The jutsu in the Shiranui style seem to be random. None of them are the one-shot kills that clear battlefields or earn someone a name in the bingo books. Some could be considered flashy: a lightning-jutsu to blind or distract; a fire-jutsu just strong enough to light clothes or surroundings. Others are nearly unnoticeable: a modified earth-jutsu that makes the ground slick; lightning chakra channeled through the enemy's nerves. What they all have in common is low chakra drain.

Genma hasn't learned all the jutsu Mom included in their style yet. It's hard to learn them without Mom or Akemi to teach them. Chouza-sensei would help, but on the first day he told them that any family techniques should remain within their family. Their jutsu aren't really secret, but Genma can't bring himself to ask someone else to help him the way Mom used to.

He just can't wait for Akemi to get back. Everything is so hard on his own. His team is nice, but they're not family. They won't understand. He can't ask to practice his jutsu on them. He can't ask how much to increase his dosages for building poison tolerance. He can't talk to his teammates about the proper angle to kill someone with a senbon. (He can't tell them how much he misses Mom and Akemi.)

Gai-kun is innocent and noble.
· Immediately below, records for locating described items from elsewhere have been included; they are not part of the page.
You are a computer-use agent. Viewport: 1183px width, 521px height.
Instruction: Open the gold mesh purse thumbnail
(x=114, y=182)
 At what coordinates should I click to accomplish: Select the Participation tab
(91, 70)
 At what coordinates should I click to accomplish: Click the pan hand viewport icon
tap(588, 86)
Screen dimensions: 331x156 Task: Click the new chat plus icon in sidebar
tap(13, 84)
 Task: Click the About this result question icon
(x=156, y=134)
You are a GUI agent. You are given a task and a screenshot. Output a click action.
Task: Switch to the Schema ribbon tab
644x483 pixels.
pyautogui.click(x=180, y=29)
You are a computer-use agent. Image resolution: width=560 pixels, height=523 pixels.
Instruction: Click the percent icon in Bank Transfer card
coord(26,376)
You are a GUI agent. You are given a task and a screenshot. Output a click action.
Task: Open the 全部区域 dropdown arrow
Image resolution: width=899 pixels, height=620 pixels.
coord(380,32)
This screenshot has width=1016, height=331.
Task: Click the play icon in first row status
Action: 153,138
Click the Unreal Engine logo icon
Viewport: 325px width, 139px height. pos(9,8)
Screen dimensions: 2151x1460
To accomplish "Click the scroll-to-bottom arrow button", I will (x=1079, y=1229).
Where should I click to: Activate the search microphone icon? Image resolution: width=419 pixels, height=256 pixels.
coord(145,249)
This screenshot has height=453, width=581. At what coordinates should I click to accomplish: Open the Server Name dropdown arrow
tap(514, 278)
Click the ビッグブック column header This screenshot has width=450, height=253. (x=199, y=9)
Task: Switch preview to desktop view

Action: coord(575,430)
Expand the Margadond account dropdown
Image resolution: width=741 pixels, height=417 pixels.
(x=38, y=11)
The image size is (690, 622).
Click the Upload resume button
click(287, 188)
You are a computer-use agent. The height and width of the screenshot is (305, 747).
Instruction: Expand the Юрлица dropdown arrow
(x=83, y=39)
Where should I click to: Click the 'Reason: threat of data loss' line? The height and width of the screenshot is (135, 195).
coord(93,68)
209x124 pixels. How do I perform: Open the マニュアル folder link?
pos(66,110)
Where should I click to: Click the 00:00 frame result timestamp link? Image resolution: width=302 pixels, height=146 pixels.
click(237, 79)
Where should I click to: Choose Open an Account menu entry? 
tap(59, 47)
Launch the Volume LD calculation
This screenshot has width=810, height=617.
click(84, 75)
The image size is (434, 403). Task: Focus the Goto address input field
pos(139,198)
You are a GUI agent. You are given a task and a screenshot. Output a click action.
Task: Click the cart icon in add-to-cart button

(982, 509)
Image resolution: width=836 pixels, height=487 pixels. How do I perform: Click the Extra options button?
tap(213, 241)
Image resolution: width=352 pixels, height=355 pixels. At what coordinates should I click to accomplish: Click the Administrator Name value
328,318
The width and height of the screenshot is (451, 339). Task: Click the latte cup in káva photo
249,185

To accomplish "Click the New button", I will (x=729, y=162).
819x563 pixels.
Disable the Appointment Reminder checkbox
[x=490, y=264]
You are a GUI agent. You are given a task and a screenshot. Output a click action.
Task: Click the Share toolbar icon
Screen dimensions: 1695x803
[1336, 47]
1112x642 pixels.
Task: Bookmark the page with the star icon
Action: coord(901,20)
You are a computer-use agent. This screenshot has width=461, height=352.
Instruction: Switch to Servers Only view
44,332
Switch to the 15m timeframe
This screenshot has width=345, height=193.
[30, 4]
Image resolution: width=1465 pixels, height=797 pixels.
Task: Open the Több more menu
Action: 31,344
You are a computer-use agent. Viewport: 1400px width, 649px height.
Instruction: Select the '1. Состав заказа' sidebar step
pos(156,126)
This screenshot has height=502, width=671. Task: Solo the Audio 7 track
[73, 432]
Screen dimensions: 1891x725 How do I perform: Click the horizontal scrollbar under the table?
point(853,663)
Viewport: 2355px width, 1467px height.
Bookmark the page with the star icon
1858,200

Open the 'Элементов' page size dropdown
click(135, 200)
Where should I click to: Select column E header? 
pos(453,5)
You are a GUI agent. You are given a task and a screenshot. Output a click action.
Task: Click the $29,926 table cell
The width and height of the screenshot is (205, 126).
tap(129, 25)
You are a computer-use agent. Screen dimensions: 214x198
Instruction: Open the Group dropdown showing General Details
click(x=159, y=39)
Learning the Shiranui family specialize in underhanded and stealth killing would horrify him. Ebisu-kun's entire family is on the light side of Konoha; they turn their noses up at assassination. What Genma's family does is 'better kept quiet as it is bad for the reputation of the village.' And Chouza-sensei is the head of a noble clan, the Akimichi at that. No one would ask a noble clan to dirty their hands. If they choose to do so, that is their prerogative and it is usually an area that is behind the scenes: Intelligence or Torture & Interrogation, even ANBU.

ANBU have reputation, prestige, and anonymity. All luxuries that Genma's family does not get. Assassination is their meal-ticket and their service to the village. The Shiranui family lives, kills, and dies for Konoha; it's what they've done since the foundation of Konoha. It's what his mother, and her mother before her did; what Akemi is doing and what Genma will do. And as long as Konoha needs them, the Shiranui family will continue on.